# Problem description
Below are records to transcribe in full and unchanged; omit every picture.

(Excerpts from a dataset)
▬▬▬
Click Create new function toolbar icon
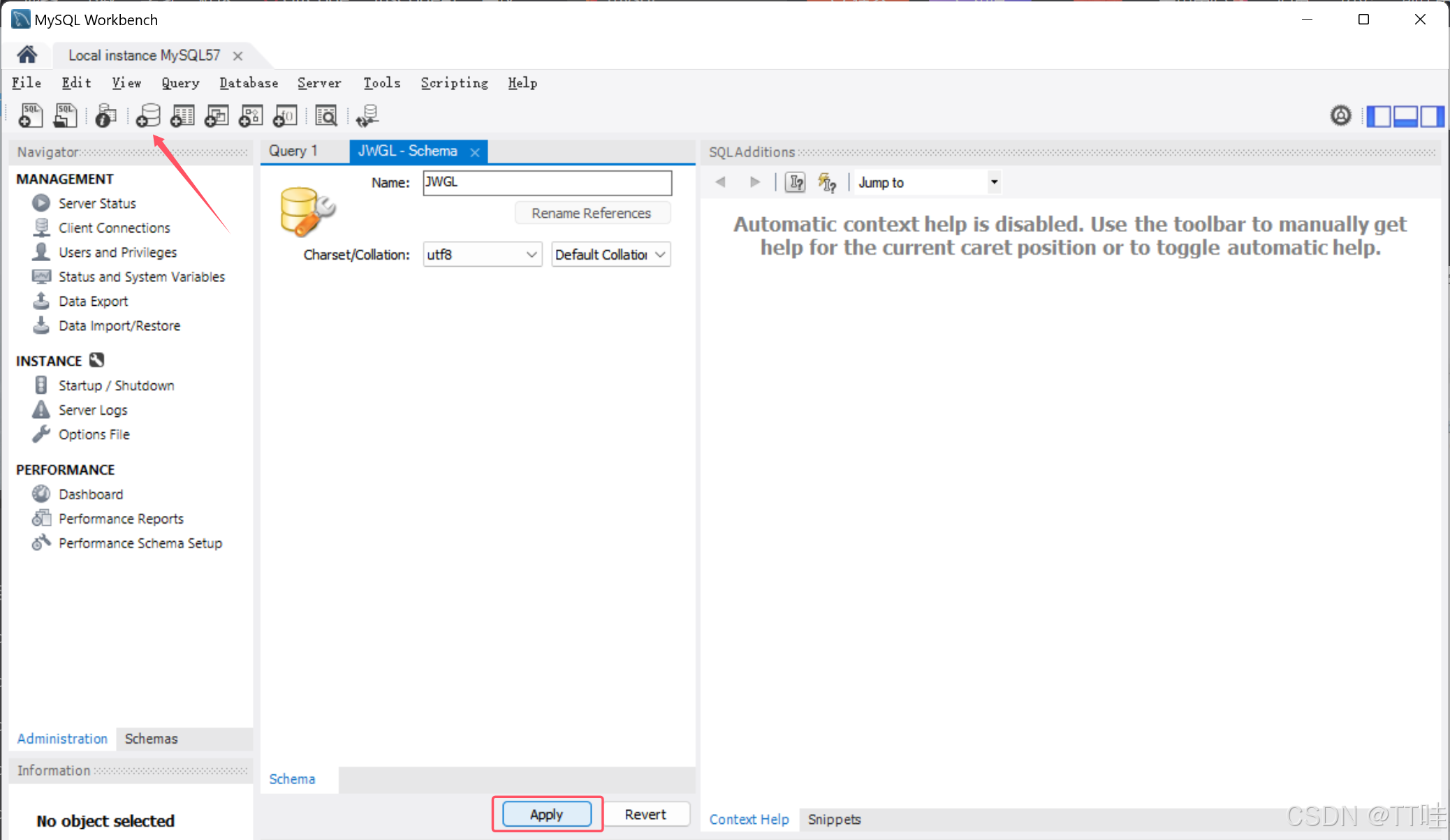1450x840 pixels. click(285, 116)
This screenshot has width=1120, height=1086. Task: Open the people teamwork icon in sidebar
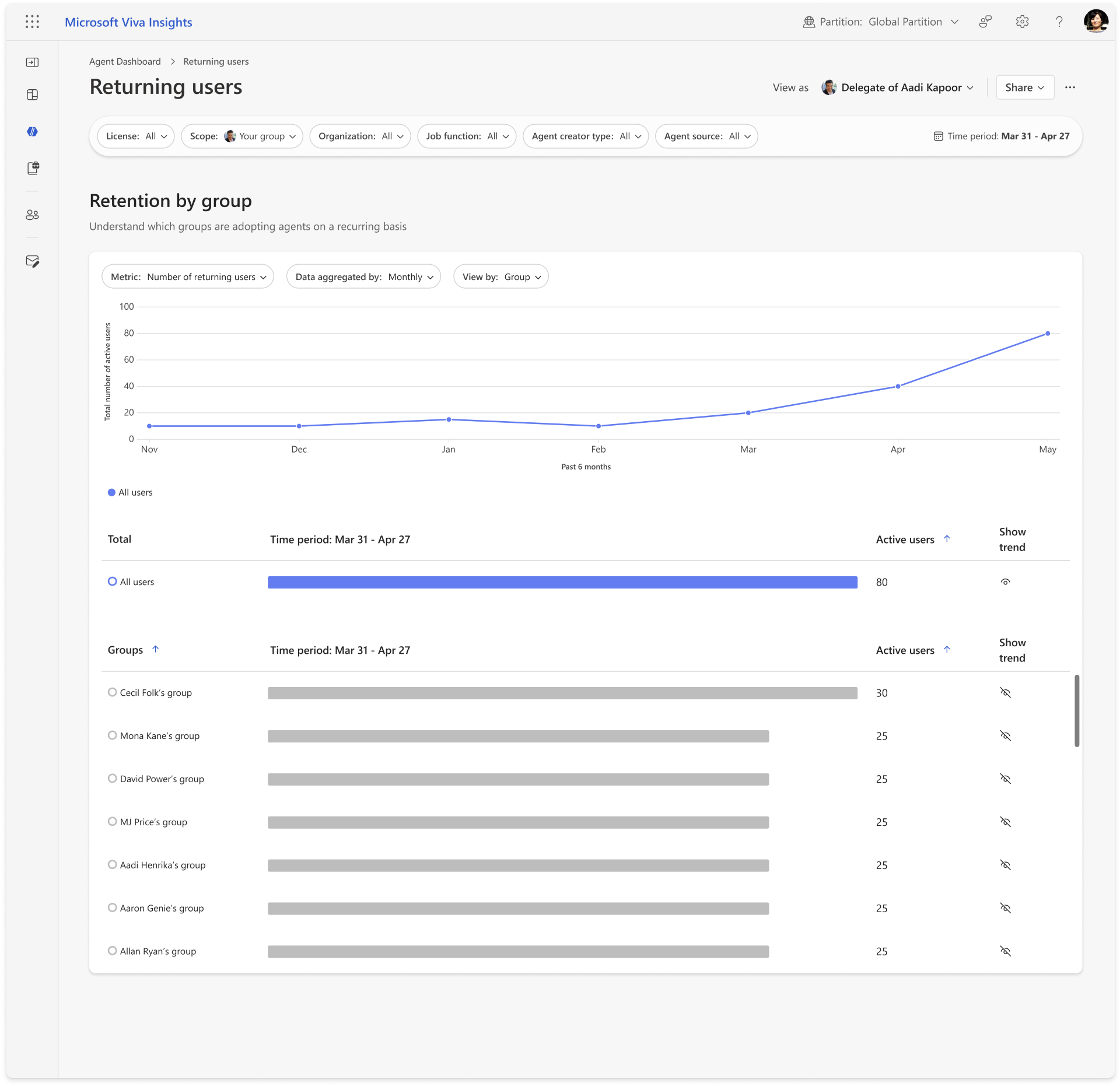pos(33,214)
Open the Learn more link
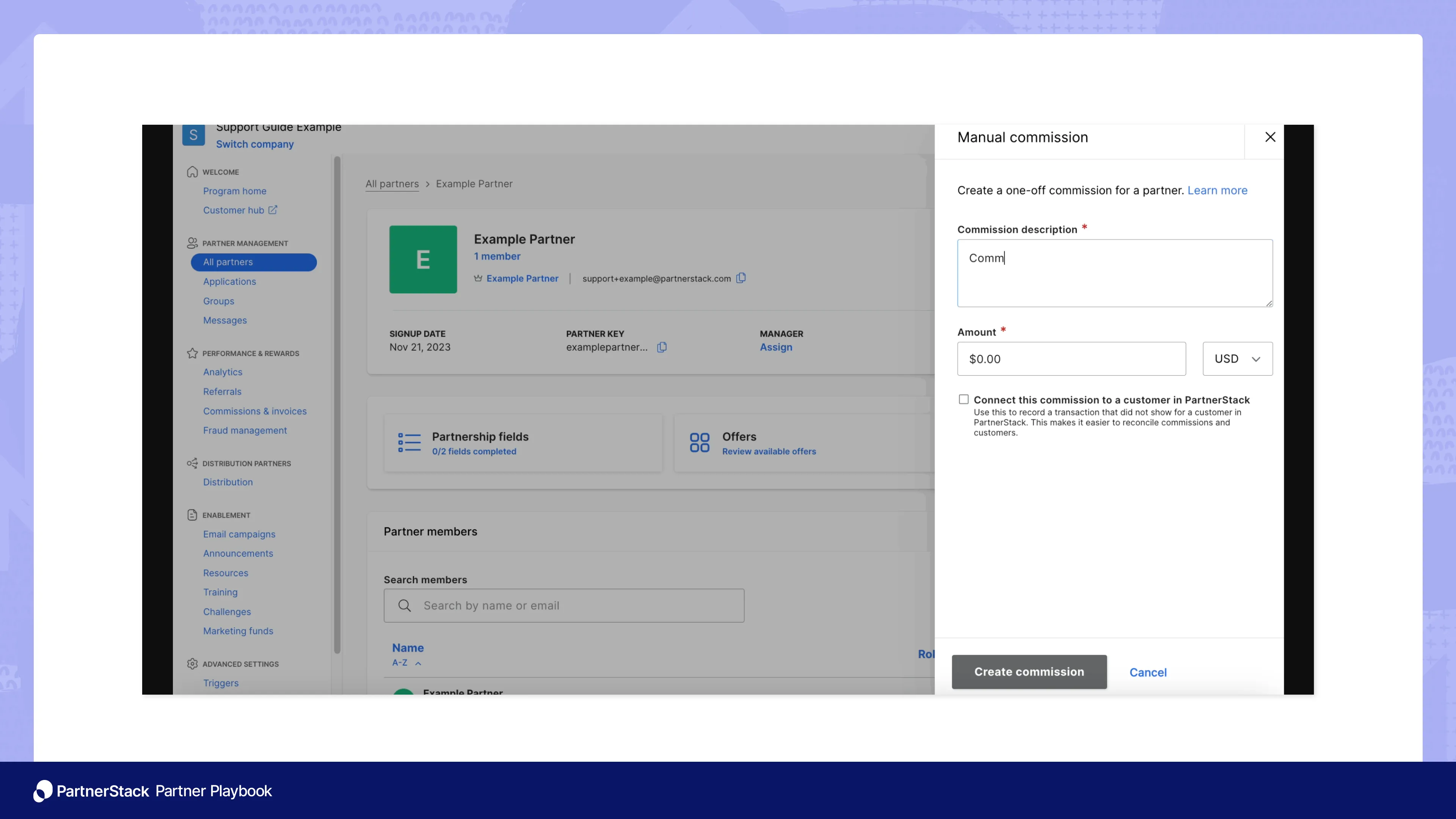Viewport: 1456px width, 819px height. (1218, 190)
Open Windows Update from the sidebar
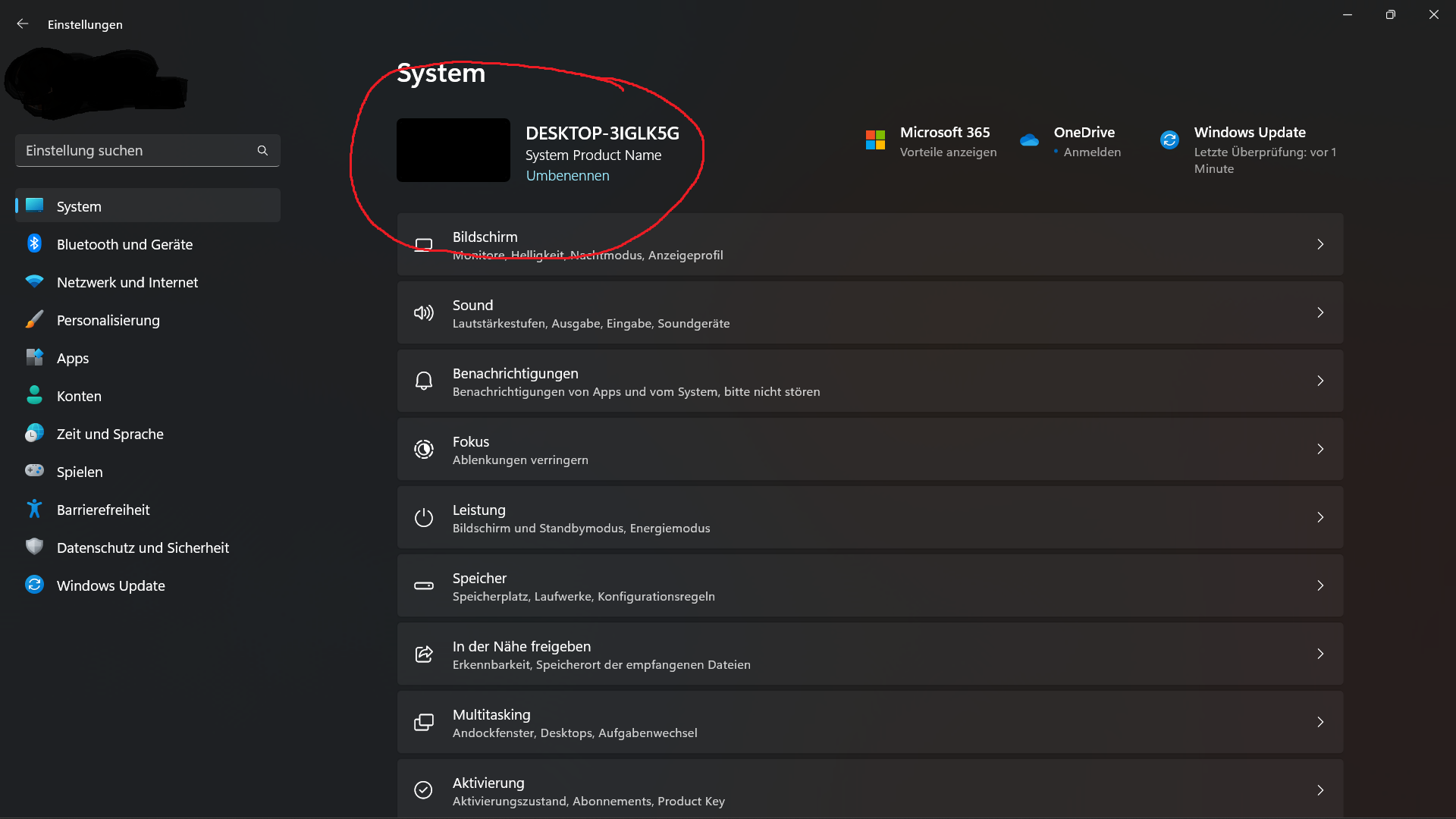The width and height of the screenshot is (1456, 819). pos(111,585)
▬▬▬
# Exercise response
Click Create new function toolbar icon
1450x840 pixels. click(285, 116)
This screenshot has width=1120, height=1086. Task: Open the people teamwork icon in sidebar
pos(33,214)
Open the Learn more link
Viewport: 1456px width, 819px height. (1218, 190)
Open Windows Update from the sidebar
The width and height of the screenshot is (1456, 819). pos(111,585)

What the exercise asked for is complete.